◆ WORK TO BE COMPLETED
Copy exactly the lines of the data below that run from the line holding "Terms of Use (763, 1297)" through the line holding "SMS (234, 946)", both ends included.

-- INPUT DATA follows --

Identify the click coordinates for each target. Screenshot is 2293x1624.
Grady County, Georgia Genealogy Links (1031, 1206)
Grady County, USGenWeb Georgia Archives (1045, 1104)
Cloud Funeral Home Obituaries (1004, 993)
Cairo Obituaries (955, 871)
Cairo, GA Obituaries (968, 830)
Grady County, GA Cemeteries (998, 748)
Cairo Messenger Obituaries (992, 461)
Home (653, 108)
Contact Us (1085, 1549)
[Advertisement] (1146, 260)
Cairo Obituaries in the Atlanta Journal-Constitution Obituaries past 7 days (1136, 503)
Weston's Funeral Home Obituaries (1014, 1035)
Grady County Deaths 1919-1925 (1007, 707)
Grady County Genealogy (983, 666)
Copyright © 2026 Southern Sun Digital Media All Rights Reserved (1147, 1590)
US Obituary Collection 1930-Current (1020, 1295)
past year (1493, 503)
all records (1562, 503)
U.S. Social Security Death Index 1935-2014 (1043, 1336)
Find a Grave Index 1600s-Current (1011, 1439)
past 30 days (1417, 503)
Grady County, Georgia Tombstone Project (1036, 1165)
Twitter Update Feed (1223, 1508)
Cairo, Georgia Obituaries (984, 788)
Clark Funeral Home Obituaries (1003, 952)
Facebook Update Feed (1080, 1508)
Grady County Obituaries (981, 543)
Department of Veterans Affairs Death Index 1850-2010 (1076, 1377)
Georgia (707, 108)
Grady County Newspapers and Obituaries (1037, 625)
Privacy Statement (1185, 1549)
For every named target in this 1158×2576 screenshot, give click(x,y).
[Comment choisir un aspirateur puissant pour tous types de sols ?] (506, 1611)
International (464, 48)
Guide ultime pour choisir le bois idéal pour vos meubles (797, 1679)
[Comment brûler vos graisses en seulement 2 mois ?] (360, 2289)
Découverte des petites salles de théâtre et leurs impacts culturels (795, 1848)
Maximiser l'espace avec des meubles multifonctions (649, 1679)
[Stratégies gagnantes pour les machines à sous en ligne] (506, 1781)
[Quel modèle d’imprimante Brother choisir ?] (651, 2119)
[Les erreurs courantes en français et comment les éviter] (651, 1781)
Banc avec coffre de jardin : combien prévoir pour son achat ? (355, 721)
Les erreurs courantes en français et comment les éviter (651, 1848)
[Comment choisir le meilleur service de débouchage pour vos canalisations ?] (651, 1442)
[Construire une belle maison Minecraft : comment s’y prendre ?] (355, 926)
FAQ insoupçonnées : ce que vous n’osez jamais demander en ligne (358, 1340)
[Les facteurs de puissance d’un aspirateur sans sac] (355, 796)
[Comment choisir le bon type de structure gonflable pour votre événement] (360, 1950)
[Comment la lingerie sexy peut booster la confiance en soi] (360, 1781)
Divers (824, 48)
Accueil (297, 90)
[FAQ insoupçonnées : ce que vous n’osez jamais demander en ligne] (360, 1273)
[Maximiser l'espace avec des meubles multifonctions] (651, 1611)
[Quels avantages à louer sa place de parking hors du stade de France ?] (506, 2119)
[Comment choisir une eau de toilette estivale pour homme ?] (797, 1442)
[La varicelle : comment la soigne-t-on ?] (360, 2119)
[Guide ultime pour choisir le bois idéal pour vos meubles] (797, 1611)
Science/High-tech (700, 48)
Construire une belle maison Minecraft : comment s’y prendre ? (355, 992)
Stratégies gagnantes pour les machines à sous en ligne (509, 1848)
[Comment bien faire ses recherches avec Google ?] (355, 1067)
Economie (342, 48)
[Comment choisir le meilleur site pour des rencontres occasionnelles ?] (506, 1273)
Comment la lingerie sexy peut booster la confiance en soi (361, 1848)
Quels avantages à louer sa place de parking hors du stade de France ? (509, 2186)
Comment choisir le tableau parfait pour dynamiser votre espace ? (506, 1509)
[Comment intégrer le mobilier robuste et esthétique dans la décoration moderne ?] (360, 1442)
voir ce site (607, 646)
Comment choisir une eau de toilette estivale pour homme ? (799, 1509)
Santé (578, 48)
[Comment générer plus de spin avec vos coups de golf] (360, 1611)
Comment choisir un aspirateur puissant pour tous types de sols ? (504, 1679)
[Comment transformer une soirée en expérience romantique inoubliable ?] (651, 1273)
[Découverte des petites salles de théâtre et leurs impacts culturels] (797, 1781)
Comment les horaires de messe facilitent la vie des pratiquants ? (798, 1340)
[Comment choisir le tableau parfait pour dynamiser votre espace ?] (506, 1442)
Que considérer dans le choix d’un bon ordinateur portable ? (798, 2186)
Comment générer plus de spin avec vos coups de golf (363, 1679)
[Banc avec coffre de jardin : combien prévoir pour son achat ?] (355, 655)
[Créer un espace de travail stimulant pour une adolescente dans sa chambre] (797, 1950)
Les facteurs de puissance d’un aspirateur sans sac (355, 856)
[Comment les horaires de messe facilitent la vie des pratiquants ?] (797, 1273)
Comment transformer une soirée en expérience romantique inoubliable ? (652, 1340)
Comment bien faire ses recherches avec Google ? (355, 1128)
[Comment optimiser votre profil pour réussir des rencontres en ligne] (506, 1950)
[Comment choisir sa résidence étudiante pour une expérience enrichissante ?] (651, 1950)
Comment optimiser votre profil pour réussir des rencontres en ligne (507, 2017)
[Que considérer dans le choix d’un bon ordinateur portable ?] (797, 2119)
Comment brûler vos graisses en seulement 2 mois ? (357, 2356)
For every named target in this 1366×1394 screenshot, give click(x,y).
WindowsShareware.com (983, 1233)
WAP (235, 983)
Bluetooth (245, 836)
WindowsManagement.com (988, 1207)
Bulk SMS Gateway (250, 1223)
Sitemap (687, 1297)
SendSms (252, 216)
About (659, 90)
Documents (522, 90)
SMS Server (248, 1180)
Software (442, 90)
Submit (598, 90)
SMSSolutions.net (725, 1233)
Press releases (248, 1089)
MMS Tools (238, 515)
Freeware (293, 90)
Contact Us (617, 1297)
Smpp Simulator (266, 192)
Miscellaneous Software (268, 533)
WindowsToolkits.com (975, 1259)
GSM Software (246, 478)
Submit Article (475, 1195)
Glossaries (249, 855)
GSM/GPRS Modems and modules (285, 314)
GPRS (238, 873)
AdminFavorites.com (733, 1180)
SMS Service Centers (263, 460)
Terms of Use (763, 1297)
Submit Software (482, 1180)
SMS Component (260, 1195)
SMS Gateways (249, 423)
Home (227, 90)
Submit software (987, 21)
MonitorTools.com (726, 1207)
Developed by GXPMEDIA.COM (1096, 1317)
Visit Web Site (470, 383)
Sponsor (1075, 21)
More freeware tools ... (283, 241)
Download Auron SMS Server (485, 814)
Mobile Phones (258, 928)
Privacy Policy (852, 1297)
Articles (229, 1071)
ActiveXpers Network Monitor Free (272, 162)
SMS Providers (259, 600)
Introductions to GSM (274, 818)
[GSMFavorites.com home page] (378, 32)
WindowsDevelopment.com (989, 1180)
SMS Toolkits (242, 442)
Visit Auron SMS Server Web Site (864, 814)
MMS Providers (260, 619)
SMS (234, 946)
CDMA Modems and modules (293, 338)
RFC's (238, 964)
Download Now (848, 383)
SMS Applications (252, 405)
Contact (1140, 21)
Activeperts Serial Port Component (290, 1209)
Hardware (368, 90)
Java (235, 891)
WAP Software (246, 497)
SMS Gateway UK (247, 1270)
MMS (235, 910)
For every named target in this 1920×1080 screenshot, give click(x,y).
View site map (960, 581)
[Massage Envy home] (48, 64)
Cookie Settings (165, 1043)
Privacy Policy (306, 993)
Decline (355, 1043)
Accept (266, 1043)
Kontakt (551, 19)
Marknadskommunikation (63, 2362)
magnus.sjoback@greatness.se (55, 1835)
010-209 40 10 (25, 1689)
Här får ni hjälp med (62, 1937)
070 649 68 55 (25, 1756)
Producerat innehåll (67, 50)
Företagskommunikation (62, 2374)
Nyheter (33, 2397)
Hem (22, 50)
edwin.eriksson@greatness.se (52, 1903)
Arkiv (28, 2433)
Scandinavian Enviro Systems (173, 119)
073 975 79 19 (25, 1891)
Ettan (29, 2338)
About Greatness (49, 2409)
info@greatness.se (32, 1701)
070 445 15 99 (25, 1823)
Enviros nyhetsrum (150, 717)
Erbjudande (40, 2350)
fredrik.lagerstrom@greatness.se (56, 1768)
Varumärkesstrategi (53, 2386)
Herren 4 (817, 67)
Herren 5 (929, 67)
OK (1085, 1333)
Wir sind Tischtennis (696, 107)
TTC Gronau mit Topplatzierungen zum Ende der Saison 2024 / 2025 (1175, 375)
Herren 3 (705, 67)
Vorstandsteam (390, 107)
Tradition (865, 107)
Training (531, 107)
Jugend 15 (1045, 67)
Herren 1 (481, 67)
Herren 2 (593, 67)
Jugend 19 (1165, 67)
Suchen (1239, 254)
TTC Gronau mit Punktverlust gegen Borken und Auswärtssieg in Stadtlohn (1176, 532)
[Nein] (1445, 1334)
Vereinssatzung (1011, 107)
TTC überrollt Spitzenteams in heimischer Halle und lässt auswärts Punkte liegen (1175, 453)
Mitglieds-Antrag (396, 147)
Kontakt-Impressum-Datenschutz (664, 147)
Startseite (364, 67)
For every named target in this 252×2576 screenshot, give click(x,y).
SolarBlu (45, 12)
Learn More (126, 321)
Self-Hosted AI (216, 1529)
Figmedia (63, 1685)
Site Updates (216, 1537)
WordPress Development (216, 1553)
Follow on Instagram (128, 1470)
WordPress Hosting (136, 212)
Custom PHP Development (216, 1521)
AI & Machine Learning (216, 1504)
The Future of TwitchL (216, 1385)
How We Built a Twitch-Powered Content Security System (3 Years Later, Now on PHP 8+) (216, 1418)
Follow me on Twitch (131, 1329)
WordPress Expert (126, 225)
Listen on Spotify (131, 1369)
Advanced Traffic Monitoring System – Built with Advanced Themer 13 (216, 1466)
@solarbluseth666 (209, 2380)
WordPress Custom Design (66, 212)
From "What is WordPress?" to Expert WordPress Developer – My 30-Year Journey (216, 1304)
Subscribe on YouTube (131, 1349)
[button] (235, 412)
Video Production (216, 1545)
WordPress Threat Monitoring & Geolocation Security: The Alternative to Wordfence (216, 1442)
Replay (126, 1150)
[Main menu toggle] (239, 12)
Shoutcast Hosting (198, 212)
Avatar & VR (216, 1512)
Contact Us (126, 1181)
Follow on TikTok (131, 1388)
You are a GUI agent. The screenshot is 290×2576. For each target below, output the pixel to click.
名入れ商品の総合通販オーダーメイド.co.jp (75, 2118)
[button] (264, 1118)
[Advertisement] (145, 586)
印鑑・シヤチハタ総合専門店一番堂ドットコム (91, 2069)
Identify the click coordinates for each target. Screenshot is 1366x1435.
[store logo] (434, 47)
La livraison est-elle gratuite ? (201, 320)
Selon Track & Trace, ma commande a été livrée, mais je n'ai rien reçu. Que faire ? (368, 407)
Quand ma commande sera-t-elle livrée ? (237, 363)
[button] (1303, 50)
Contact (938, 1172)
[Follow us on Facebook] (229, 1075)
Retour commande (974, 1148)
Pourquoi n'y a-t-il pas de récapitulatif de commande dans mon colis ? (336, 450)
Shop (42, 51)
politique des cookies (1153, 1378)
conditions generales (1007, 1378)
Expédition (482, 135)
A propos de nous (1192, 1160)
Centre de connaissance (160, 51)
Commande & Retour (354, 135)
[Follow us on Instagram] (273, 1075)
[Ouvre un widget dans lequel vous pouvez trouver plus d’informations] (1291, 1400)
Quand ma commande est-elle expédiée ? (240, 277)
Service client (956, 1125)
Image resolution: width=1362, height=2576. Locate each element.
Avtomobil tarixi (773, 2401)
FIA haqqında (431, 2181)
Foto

-- INPUT DATA concluded --

◆ RESULT OF THE TASK
Terms of Use (763, 1297)
Submit Software (482, 1180)
SMS Component (260, 1195)
SMS Gateways (249, 423)
Home (227, 90)
Submit software (987, 21)
MonitorTools.com (726, 1207)
Developed by GXPMEDIA.COM (1096, 1317)
Visit Web Site (470, 383)
Sponsor (1075, 21)
More freeware tools ... (283, 241)
Download Auron SMS Server (485, 814)
Mobile Phones (258, 928)
Privacy Policy (852, 1297)
Articles (229, 1071)
ActiveXpers Network Monitor Free (272, 162)
SMS Providers (259, 600)
Introductions to GSM (274, 818)
[GSMFavorites.com home page] (378, 32)
WindowsDevelopment.com (989, 1180)
SMS Toolkits (242, 442)
Visit Auron SMS Server Web Site (864, 814)
MMS Providers (260, 619)
SMS (234, 946)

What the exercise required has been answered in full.